No one likes to admit their wrong, especially to a customer. But, I think your customer will appreciate your honesty.

Also, take solace in the fact that it is impossible to know everything about everything. That is why when there is great risk involved it's best to sub that task to an specialist, in this case a plumber.

If you decide to leave as is, it would be like cutting your nose off to spite your face. 

Do great work.


----------



## tenon0774 (Feb 7, 2013)

Anthill said:


> :thumbup: thanks bud! I'll need some support!


If you want support for doing something 100% wrong, go back to Kindergarden.

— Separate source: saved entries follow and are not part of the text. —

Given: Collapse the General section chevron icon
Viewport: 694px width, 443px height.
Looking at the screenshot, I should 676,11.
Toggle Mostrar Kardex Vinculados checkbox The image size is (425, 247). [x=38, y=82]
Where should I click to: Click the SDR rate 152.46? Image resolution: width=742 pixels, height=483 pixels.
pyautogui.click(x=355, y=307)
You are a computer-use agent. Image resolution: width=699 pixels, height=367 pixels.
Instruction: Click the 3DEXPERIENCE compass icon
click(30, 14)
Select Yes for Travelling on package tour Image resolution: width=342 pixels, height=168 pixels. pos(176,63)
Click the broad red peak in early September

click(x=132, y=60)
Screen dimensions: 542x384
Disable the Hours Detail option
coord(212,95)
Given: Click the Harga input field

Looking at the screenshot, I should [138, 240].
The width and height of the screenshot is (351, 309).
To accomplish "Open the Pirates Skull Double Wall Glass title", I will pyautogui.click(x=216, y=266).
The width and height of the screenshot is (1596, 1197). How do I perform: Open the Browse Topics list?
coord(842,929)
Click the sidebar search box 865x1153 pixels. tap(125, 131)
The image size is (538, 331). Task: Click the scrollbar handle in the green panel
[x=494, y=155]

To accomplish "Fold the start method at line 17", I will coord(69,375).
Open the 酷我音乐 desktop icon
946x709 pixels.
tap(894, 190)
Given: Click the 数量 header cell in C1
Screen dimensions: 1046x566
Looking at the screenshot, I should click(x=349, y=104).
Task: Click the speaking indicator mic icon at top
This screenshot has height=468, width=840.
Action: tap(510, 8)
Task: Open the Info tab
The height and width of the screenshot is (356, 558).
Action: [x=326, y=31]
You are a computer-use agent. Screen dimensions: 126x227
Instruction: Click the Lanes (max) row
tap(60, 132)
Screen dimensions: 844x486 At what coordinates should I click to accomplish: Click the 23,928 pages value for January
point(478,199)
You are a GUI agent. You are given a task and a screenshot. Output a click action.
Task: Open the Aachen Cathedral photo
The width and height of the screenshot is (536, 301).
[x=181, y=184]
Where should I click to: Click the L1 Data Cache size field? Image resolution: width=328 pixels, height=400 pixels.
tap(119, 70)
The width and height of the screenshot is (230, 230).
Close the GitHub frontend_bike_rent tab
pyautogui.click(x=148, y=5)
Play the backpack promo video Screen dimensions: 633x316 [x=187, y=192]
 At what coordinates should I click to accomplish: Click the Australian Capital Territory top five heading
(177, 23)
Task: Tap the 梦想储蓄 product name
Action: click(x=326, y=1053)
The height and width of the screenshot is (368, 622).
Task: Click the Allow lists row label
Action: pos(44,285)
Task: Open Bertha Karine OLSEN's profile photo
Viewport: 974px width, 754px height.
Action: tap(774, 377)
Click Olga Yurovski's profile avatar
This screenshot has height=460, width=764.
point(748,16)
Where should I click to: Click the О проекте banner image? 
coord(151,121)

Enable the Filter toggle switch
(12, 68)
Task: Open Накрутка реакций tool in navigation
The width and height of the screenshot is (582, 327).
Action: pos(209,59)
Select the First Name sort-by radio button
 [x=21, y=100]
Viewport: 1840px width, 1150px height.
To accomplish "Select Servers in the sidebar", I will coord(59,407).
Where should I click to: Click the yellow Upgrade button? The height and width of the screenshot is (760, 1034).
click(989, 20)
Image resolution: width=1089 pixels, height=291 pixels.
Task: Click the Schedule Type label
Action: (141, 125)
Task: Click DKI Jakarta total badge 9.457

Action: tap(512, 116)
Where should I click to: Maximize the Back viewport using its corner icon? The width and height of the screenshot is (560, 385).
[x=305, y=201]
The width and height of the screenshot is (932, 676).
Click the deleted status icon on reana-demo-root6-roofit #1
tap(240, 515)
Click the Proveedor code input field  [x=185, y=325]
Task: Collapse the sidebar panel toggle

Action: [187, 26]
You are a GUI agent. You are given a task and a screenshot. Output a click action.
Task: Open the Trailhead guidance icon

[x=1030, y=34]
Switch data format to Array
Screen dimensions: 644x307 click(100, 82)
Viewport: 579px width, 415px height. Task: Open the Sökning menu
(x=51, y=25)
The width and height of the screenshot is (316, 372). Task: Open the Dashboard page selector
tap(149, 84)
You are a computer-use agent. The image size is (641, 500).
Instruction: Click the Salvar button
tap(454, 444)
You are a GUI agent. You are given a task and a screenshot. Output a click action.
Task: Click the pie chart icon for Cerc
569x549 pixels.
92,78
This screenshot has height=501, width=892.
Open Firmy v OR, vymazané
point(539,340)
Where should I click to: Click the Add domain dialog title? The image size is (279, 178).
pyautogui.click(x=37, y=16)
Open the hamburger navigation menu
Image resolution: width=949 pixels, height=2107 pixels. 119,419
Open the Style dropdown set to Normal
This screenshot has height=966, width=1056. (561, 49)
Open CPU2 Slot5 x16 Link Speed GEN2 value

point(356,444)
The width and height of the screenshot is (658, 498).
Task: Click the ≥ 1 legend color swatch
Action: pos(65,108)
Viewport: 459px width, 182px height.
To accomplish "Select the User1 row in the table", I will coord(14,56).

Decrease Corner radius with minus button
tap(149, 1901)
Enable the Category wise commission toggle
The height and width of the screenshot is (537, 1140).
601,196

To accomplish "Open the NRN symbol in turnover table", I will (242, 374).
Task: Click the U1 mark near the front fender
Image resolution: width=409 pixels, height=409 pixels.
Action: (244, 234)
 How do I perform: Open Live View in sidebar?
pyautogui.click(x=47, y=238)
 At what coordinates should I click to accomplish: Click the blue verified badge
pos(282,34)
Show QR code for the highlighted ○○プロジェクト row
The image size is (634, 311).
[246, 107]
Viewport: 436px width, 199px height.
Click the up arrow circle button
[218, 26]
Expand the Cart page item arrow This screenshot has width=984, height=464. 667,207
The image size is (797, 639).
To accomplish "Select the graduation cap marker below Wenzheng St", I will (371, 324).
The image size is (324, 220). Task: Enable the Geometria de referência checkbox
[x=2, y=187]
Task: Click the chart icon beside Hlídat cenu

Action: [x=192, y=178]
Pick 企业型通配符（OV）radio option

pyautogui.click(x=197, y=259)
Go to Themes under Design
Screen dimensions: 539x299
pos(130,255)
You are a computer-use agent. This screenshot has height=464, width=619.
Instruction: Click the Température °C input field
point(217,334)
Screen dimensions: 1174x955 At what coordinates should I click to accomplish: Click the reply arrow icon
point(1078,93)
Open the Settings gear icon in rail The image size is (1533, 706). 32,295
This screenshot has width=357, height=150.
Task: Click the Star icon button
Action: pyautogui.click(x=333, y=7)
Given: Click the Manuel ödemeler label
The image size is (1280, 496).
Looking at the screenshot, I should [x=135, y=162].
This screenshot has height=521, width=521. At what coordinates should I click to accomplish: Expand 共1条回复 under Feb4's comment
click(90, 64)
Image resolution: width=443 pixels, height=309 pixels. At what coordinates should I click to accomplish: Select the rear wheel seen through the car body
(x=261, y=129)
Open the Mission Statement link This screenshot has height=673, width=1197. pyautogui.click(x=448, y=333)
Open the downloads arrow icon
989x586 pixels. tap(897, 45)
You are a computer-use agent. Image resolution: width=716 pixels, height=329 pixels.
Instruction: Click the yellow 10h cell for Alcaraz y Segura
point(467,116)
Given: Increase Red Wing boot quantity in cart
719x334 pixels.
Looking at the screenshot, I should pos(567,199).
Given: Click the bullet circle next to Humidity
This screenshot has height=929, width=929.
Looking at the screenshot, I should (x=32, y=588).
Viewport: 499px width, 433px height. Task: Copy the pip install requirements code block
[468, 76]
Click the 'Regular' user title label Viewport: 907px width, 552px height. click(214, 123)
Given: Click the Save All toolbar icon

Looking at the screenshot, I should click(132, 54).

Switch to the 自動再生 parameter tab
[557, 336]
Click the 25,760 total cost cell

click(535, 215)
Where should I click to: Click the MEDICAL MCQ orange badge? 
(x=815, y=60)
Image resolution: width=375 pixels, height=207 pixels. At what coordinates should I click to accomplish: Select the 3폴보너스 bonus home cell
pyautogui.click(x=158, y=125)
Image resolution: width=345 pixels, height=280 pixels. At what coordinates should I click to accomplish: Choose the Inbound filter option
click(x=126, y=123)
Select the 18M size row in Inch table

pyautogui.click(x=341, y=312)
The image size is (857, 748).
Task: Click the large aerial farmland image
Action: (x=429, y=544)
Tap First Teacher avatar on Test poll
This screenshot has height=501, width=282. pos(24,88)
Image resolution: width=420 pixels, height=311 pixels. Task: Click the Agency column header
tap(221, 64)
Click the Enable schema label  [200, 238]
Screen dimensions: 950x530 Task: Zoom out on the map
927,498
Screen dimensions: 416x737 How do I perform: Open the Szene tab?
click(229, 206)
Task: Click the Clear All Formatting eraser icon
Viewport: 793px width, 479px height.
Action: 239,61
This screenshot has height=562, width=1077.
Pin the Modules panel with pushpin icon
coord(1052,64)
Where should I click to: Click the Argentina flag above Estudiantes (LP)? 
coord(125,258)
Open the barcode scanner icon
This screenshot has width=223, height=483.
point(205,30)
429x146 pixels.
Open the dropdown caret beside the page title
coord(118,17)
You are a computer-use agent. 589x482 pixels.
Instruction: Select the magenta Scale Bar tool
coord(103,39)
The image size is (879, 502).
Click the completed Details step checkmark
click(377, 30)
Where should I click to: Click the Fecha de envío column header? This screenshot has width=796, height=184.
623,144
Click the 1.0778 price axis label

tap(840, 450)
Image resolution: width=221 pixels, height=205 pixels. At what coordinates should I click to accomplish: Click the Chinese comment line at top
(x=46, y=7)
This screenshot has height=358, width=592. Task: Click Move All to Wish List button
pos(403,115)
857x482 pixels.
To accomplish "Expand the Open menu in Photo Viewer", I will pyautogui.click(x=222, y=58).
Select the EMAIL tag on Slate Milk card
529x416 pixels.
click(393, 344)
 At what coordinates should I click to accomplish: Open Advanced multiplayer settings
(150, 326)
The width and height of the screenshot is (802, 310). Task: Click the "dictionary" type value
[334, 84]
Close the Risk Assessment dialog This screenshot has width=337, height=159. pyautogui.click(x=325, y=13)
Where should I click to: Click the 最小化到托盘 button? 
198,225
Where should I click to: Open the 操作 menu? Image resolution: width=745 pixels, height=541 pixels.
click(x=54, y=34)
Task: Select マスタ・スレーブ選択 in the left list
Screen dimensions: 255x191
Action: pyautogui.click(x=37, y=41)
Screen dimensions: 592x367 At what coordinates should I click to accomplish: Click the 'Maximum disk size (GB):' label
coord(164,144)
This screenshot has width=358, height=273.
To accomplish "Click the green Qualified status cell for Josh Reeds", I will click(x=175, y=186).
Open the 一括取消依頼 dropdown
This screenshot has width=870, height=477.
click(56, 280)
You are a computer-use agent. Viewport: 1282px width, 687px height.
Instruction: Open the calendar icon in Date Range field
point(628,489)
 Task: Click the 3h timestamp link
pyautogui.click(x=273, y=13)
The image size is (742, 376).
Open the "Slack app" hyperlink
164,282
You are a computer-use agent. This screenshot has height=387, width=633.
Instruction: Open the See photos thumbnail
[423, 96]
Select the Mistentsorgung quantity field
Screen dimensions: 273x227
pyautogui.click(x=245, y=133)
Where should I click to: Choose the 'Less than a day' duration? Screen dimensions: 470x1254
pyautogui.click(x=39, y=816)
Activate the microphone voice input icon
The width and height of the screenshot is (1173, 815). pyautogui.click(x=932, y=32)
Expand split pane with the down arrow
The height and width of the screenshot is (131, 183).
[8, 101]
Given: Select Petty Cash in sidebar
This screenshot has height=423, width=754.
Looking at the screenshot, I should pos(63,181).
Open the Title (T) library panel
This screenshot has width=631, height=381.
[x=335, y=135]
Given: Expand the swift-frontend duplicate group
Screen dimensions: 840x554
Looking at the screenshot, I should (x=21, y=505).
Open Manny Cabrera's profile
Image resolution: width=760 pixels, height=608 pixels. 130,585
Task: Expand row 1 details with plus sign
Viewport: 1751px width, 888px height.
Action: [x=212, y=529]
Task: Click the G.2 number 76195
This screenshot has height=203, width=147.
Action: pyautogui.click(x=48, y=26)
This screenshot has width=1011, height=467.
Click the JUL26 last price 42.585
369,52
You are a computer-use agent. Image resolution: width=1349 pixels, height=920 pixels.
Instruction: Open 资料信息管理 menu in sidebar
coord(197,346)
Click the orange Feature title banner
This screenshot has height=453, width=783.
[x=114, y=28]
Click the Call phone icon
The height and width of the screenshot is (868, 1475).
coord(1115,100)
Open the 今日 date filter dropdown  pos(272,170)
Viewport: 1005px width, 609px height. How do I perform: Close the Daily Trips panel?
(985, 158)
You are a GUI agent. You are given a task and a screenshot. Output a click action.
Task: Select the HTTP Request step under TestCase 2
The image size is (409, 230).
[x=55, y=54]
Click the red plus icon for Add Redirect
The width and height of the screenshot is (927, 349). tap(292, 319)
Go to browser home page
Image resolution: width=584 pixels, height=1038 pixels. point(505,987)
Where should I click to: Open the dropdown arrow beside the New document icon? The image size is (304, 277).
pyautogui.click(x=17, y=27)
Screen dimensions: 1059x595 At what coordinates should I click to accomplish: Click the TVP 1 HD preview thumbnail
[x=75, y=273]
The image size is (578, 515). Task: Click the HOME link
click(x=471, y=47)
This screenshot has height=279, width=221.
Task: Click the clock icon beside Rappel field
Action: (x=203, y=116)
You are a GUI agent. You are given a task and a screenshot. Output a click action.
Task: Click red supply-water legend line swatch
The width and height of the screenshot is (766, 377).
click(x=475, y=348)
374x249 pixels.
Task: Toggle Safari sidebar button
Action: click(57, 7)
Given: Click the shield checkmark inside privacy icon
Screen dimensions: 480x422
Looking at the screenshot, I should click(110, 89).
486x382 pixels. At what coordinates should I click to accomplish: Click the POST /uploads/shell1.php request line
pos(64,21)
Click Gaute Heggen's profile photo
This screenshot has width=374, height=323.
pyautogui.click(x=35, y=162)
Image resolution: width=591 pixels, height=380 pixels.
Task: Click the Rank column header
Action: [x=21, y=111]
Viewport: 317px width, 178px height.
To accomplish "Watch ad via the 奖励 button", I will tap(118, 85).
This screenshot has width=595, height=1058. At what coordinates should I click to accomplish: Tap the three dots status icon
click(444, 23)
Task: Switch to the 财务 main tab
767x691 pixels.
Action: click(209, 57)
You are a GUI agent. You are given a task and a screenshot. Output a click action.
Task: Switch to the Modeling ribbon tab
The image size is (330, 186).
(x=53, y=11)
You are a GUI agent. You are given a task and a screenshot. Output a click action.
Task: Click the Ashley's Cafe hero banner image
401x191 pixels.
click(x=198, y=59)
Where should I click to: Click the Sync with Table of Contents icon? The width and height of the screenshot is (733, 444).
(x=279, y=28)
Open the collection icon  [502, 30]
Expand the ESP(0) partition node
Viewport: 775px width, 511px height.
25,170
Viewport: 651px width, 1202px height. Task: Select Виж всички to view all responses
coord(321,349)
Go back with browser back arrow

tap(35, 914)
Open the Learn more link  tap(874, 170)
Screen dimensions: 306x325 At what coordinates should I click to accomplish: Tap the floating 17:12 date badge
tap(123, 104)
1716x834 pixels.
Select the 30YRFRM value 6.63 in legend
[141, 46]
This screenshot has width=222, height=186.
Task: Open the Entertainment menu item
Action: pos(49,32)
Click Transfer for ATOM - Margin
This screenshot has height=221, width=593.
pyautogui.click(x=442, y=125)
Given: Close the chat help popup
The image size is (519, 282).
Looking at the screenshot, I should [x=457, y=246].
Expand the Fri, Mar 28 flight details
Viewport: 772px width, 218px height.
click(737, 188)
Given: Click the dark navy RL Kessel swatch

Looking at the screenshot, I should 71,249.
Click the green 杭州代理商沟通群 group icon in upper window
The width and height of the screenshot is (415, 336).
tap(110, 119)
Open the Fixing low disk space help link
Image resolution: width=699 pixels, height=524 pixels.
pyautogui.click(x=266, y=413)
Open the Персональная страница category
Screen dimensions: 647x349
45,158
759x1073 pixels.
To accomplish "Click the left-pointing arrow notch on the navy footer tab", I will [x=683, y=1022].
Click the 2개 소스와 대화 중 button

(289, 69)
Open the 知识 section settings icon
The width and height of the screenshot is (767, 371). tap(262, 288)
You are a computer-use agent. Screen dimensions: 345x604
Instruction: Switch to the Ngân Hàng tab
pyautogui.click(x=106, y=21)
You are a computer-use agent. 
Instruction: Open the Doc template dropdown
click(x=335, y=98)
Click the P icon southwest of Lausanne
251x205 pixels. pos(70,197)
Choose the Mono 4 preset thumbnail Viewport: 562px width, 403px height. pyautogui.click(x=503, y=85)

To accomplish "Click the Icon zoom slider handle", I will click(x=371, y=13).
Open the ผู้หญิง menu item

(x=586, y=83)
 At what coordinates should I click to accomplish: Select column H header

Every pro on here has told you it will leak, but as long as you feel confident, what do we know.

Good luck.


----------



## Anthill (Mar 23, 2013)

KillerToiletSpider said:


> Might as well go hammer it out now, the flex in the ABS is going to allow the lower set of bolts to loosen up in fairly short order once the water closet is set, and the leak will be on the lower of the two flanges. I've been around this trade for 20+ years and that is one of the dumbest things I have ever seen, knowingly installing a premeditated leak that might cause thousands in water damage before it is detected.
> 
> Another prime example of why it is a licensed trade to begin with.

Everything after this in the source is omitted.